Cristian Justribó Manion

Fisioterapeuta col. 7529 / Osteópata MROE DO 530

 

La creencia general es pensar que el dolor es malo, que es una amenaza y que no queremos tener dolor. Pero en realidad el dolor es una forma natural de alertarnos de algo potencialmente dañino y sirve para que reaccionemos.

El DOLOR AGUDO tiene una causa clara como por ejemplo morder el hueso de una oliva. Por el otro lado, el DOLOR CRÓNICO ya no tiene una causa tan clara porque el tejido con el tiempo siempre repara. El dolor se considera crónico si dura más de 3 meses y podría ser por ejemplo el dolor de una rodilla con artrosis. Gracias a la experiencia profesional y los múltiples estudios científicos, los profesionales sanitarios sabemos que el hecho de tener desgaste en una articulación no indica obligatoriamente tener dolor. Artrosis, ruidos articulares o procesos degenerativos se pueden considerar normales ya que una gran parte de población presenta desgastes articulares y es asintomática.

¿Cómo se produce la sensación del dolor?

En los tejidos de nuestro cuerpo tenemos unas neuronas periféricas que recogen información mecánica, térmica o química por encima de un umbral determinado.

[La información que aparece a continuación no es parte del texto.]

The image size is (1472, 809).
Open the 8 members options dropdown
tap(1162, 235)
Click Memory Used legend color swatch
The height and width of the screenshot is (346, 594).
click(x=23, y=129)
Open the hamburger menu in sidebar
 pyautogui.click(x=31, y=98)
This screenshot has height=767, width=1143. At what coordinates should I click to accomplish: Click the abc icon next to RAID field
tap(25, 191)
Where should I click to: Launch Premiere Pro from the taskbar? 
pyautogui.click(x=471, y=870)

En presencia de un estímulo una determinada neurona periférica se activa y envía una señal eléctrica a la médula espinal donde conecta con una segunda neurona. Esta a su vez transporta la señal eléctrica al  cerebro. Aquí es donde procesamos la información y según el potencial peligro se produce la sensación de dolor.

El dolor generado en el cerebro es muy importante porque activa otras neuronas que tienen la función de INHIBIR y MODULAR el dolor. Gracias a este mecanismo el cerebro controla o modula que información es importante para nosotros. Este mecanismo es más potente que cualquier otro fármaco y se considera la respuesta normal aguda a la lesión.

Además la experiencia dolorosa se queda guardada en el cerebro generando una MEMORIA DEL DOLOR. Esta memoria del dolor nos prepara para evitar movimientos que en su momento nos provocaron dolor.

Sin embargo si el estímulo se mantiene por mucho tiempo y tenemos cada vez más recuerdos asociados al dolor, o estamos excesivamente alarmados, deprimidos por el dolor, pensamos que algo muy grave nos está pasando o simplemente estamos muy estresados este mecanismo regulador deja de funcionar y se vuelve excitador. Llegados a este punto, los estímulos inofensivos que no deberían de doler duelen.

Por esto es muy importante preocuparnos menos por el dolor, evitar los pensamientos negativos y volver a mover la zona para crear una NUEVA MEMORIA y que poco a poco recuperemos el movimiento de forma más cómoda y sin dolor.